• **Directions**
Beginning with the line where "Where should I click to: Open" occurs, transcribe every line exactly through the last line of the listing below, and no others.

....................

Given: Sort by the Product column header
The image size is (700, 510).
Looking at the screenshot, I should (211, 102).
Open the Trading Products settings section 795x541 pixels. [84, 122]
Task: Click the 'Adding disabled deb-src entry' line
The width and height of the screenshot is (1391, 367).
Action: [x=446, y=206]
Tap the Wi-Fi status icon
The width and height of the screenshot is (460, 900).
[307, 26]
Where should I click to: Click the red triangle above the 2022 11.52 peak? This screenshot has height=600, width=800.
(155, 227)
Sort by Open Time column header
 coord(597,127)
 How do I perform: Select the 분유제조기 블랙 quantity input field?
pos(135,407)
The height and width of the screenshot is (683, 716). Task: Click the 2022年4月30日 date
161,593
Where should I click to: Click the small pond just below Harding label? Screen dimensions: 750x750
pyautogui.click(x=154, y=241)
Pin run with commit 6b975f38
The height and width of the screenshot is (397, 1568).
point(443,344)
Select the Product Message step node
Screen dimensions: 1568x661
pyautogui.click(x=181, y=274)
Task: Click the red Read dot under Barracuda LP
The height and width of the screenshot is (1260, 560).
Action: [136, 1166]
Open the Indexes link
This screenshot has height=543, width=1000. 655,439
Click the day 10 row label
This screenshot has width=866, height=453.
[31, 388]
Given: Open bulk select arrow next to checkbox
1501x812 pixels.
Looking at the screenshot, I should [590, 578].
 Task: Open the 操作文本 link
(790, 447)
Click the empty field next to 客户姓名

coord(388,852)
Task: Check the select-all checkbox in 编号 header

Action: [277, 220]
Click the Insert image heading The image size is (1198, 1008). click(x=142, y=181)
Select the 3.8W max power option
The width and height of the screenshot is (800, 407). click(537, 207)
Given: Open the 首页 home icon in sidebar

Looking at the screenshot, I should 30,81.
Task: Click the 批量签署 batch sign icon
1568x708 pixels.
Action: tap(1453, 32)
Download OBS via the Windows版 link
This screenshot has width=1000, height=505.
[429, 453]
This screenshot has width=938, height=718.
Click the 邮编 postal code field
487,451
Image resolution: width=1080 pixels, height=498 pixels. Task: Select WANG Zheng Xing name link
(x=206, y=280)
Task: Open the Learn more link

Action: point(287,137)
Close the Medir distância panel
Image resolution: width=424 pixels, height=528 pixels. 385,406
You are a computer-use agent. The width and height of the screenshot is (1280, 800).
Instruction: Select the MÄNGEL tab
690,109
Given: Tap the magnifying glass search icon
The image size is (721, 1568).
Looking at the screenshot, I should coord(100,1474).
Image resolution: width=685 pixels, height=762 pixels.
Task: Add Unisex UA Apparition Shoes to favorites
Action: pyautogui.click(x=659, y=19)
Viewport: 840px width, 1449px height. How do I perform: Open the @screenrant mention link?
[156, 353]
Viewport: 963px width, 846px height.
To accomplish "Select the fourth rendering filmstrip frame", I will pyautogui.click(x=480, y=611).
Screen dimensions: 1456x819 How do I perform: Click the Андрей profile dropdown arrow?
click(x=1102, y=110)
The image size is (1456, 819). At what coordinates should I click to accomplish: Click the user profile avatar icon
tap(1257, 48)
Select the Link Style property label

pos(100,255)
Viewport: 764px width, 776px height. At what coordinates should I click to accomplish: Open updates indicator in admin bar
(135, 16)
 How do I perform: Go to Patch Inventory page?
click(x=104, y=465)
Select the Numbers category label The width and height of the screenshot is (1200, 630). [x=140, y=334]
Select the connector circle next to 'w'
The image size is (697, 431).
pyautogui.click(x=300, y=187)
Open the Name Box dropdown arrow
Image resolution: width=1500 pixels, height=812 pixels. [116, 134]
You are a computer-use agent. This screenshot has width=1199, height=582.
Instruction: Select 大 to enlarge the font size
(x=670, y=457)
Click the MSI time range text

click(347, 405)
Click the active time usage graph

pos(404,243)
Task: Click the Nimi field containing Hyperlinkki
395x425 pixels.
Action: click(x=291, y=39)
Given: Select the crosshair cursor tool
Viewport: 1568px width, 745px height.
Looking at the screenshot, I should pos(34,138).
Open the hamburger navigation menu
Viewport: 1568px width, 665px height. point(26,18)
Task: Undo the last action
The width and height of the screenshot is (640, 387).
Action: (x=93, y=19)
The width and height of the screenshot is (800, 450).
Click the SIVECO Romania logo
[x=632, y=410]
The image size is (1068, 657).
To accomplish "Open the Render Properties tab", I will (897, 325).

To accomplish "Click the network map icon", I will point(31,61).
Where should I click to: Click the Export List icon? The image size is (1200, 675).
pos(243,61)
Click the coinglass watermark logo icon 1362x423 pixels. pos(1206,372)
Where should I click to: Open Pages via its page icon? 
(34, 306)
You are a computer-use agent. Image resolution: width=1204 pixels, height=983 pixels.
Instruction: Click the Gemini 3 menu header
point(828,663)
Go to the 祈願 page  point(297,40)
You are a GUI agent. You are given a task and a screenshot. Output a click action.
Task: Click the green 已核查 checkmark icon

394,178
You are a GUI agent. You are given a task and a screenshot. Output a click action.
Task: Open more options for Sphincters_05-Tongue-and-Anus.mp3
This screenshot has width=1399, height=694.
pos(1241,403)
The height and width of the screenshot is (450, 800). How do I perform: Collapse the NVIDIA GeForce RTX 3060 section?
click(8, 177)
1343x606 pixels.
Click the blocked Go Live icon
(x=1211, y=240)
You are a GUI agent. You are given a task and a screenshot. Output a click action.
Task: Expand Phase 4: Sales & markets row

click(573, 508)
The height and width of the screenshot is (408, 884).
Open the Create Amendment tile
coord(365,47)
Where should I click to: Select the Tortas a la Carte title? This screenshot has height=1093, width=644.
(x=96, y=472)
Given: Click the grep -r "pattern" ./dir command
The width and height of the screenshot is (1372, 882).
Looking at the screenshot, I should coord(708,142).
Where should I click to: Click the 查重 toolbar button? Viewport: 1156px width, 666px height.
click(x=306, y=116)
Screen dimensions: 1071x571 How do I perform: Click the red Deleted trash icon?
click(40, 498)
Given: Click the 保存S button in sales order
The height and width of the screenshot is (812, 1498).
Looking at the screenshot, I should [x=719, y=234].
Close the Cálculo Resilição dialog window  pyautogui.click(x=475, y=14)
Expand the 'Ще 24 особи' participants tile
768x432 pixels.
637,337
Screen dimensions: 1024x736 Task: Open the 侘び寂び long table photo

....................

• **Finished task**
Where should I click to: Open Pages via its page icon? 
(34, 306)
You are a computer-use agent. Image resolution: width=1204 pixels, height=983 pixels.
Instruction: Click the Gemini 3 menu header
point(828,663)
Go to the 祈願 page  point(297,40)
You are a GUI agent. You are given a task and a screenshot. Output a click action.
Task: Click the green 已核查 checkmark icon

394,178
You are a GUI agent. You are given a task and a screenshot. Output a click action.
Task: Open more options for Sphincters_05-Tongue-and-Anus.mp3
This screenshot has width=1399, height=694.
pos(1241,403)
The height and width of the screenshot is (450, 800). How do I perform: Collapse the NVIDIA GeForce RTX 3060 section?
click(8, 177)
1343x606 pixels.
Click the blocked Go Live icon
(x=1211, y=240)
You are a GUI agent. You are given a task and a screenshot. Output a click action.
Task: Expand Phase 4: Sales & markets row

click(573, 508)
The height and width of the screenshot is (408, 884).
Open the Create Amendment tile
coord(365,47)
Where should I click to: Select the Tortas a la Carte title? This screenshot has height=1093, width=644.
(x=96, y=472)
Given: Click the grep -r "pattern" ./dir command
The width and height of the screenshot is (1372, 882).
Looking at the screenshot, I should coord(708,142).
Where should I click to: Click the 查重 toolbar button? Viewport: 1156px width, 666px height.
click(x=306, y=116)
Screen dimensions: 1071x571 How do I perform: Click the red Deleted trash icon?
click(40, 498)
Given: Click the 保存S button in sales order
The height and width of the screenshot is (812, 1498).
Looking at the screenshot, I should [x=719, y=234].
Close the Cálculo Resilição dialog window  pyautogui.click(x=475, y=14)
Expand the 'Ще 24 особи' participants tile
768x432 pixels.
637,337
Screen dimensions: 1024x736 Task: Open the 侘び寂び long table photo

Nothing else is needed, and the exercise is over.